**What to produce**
Transcribe exactly the entries from the "The image size is (1336, 667)." line to the end, both included, minus pictures.

Saved entries
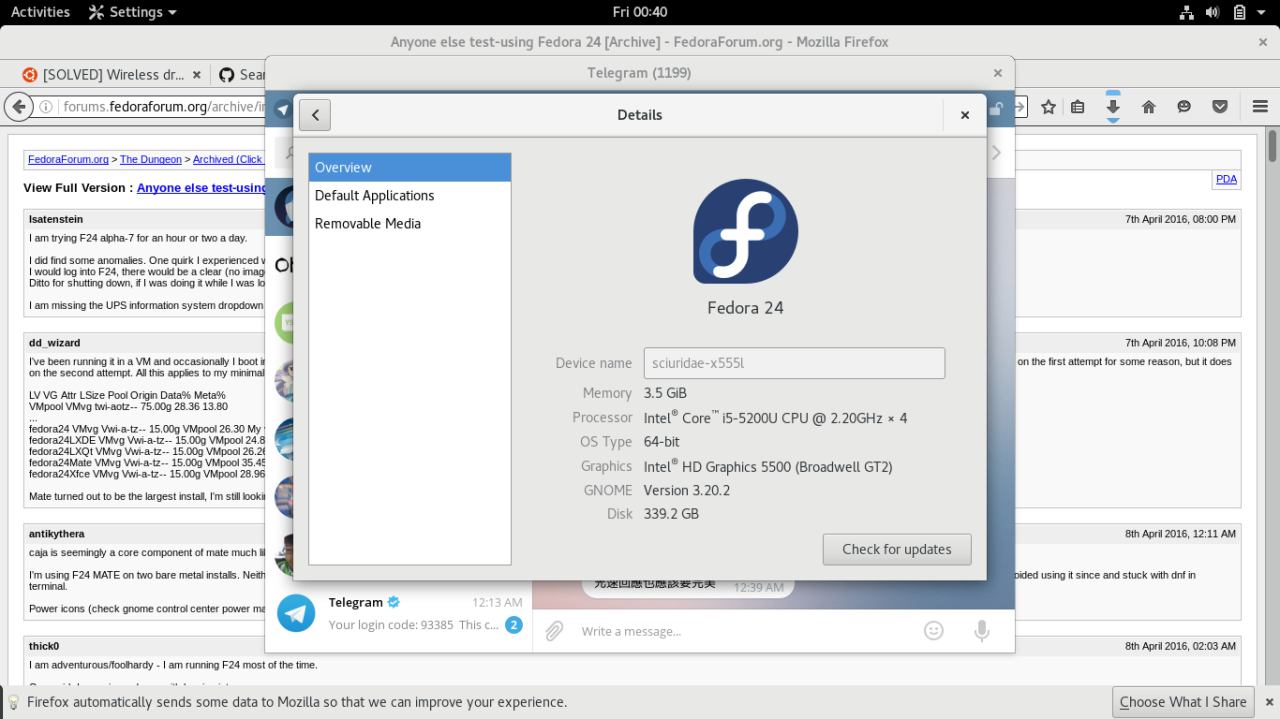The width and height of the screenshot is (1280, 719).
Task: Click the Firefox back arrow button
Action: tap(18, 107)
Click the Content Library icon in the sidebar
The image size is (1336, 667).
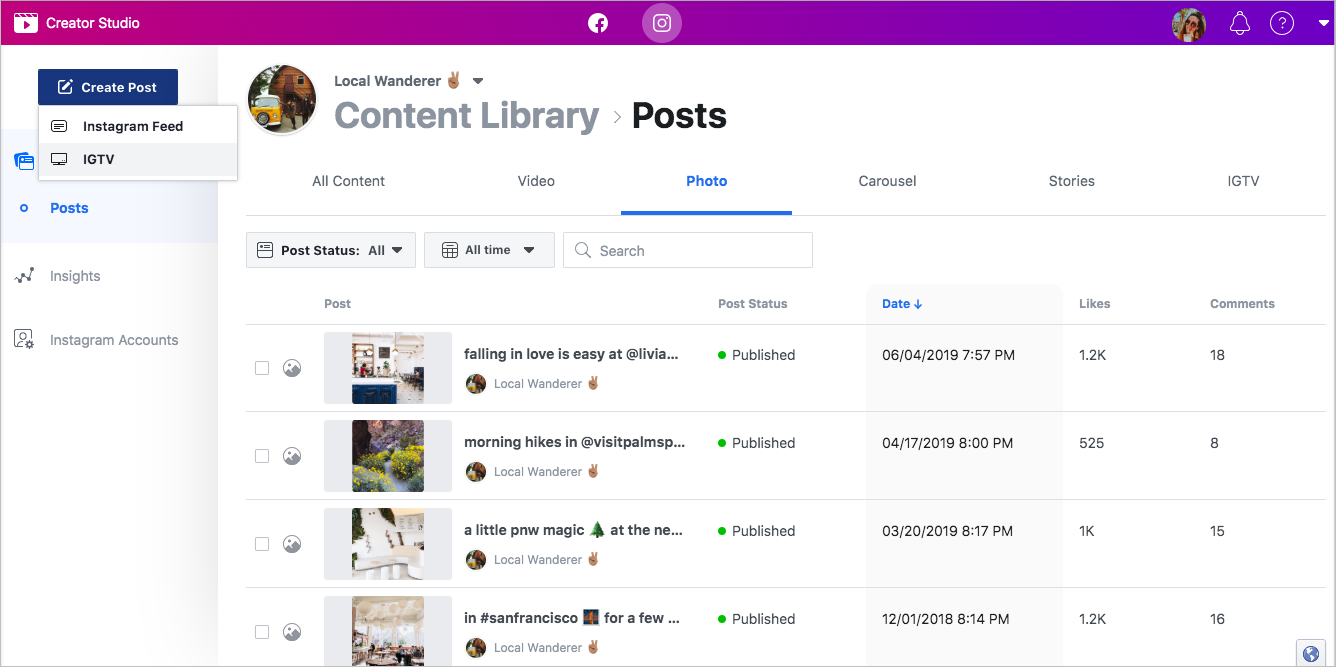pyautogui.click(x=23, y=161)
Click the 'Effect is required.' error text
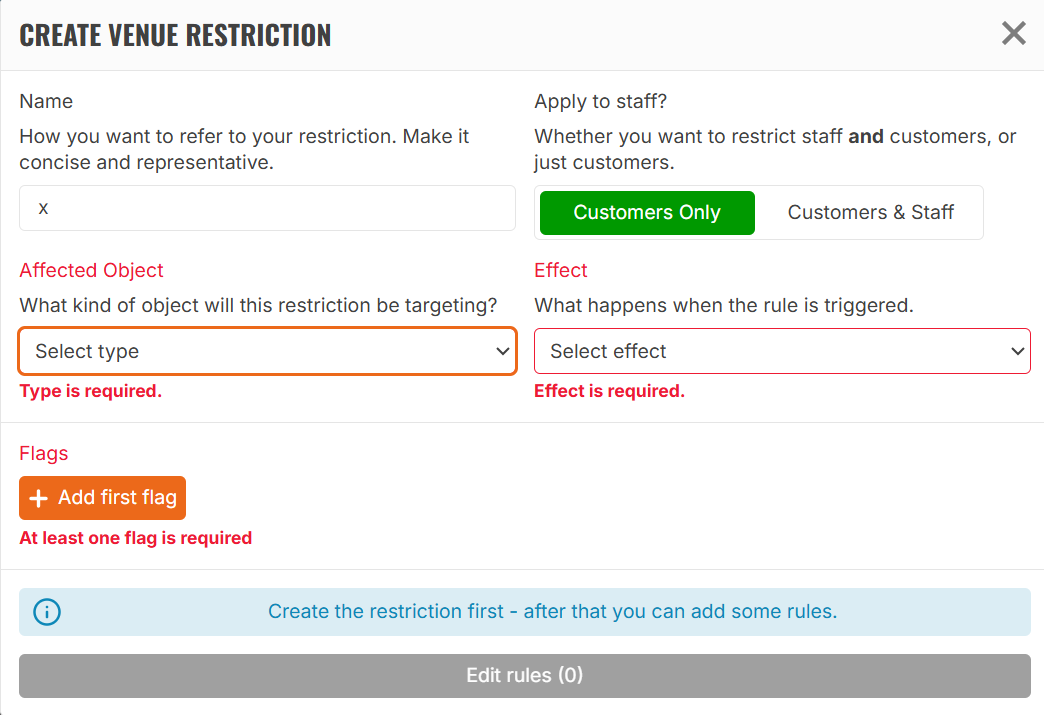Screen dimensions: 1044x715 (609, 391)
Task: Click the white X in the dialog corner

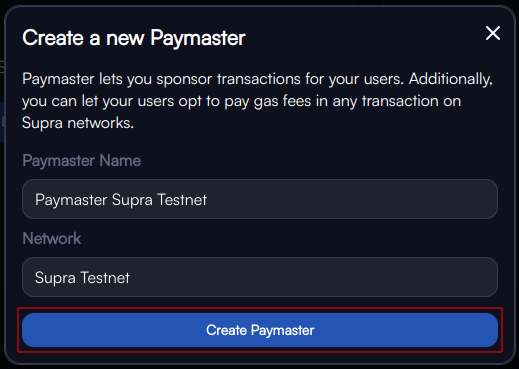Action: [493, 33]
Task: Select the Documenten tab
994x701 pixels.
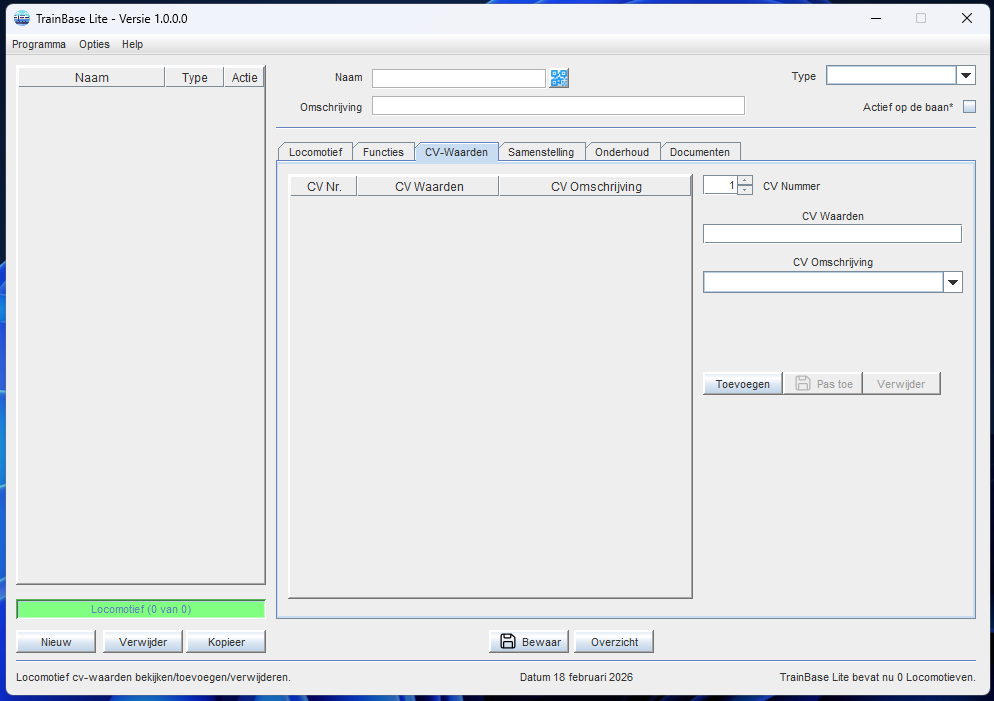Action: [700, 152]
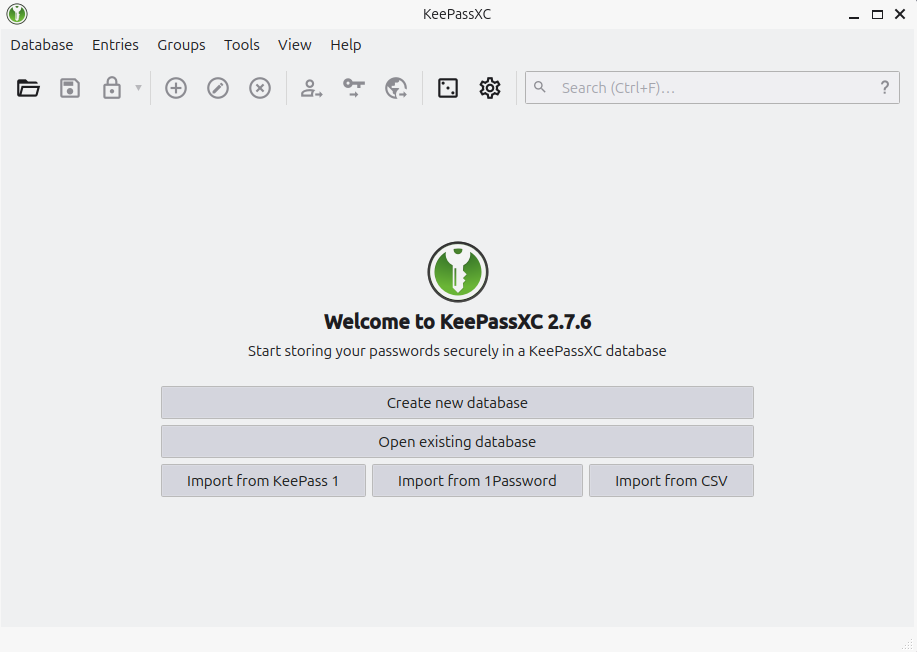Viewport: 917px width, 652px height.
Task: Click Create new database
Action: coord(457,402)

**Exercise output**
The image size is (1336, 667).
pyautogui.click(x=23, y=161)
Click the 'Effect is required.' error text
Screen dimensions: 1044x715 (609, 391)
Task: Click the white X in the dialog corner

Action: [493, 33]
Task: Select the Documenten tab
994x701 pixels.
Action: [700, 152]
Viewport: 917px width, 652px height.
Task: Click Create new database
Action: coord(457,402)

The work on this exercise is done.